No More Array Errors (Part II) - Array_alg(C++)

Array_set removal

The Array_set function remove() can be implemented in a couple of different ways. First, we will use the Array Algorithm rem(), described in rem(C++), which searches sequentially for elements with a given value, removes them, and compacts storage as it goes by moving the remaining elements to the left (that is, toward lower array indices). rem() returns a pointer just beyond the last remaining element so that if the function result is less than b+n, it means that one or more elements have been removed:

        unsigned remove(const T& t,int count=1){
           check();
           unsigned result=0;
           if(count>0 &&
               (result=(rem(t,&b[0],&b[n])<&b[n]))){
               n--;
           }
           check();
           return result;
       }

This code has two problems. Most seriously, it is incorrect! Fortunately, however, the error will be caught when the invariant is checked on exit. It so happens that rem() is an unstable algorithm; that is, it does not guarantee that the relative order of the remaining elements will be preserved. Thus, an array that is sorted on entry to rem() is not guaranteed to be sorted on exit.

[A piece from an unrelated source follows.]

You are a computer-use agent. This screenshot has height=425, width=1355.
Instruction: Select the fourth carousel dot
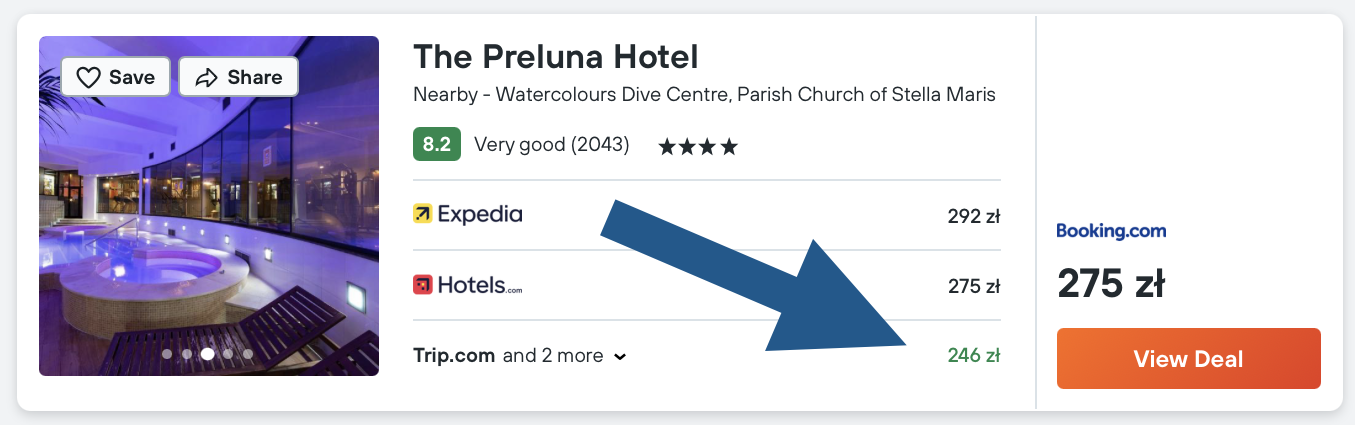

Fortunately, rem() is one of a family of algorithms (see ``Algorithm families'') described in rem(C++), and one of the members of this family is a stable algorithm called rem_s(). Let's use it:

        unsigned remove(const T& t,int count=1){
           check();
           unsigned result=0;
           if(count>0 &&
               (result=(rem_s(t,&b[0],&b[n])<&b[n]))){
               n--;
           }
           check();
           return result;
       }

The remaining problem with this implementation is its efficiency. The complexity of rem_s() is O(N); according to rem(C++), it does ``exactly N [equality] tests and at most P assignments,'' where N is the size of the array and P is the number of elements not equal to t. Surely we could do better by taking advantage of the sortedness and uniqueness properties guaranteed by the invariant; specifically, we can locate the element in at most lgN equality tests using bin_search() and close the gap with at most N assignments using copy():

        unsigned remove(const T& t,int count=1){
           check();
           T* p = 0;
           if(count>0 &&
               (p = (T*)bin_search(t,&b[0],&b[n]))){
               copy(p+1,&b[n],p);
               n--;
           }
           check();
           return p!=0;
       }

Although this solution is efficient, there is again an equally efficient way to do it with fewer lines of code: we can use the algorithm set_remove(), described in set_remove(C++):

        unsigned remove(const T& t,int count=1){
           check();
           unsigned result=0;
           if(count>0 &&
               set_remove(t,&b[0],&b[n])<&b[n]){
               n--;
               result=1;
           }
           check();
           return result;
       }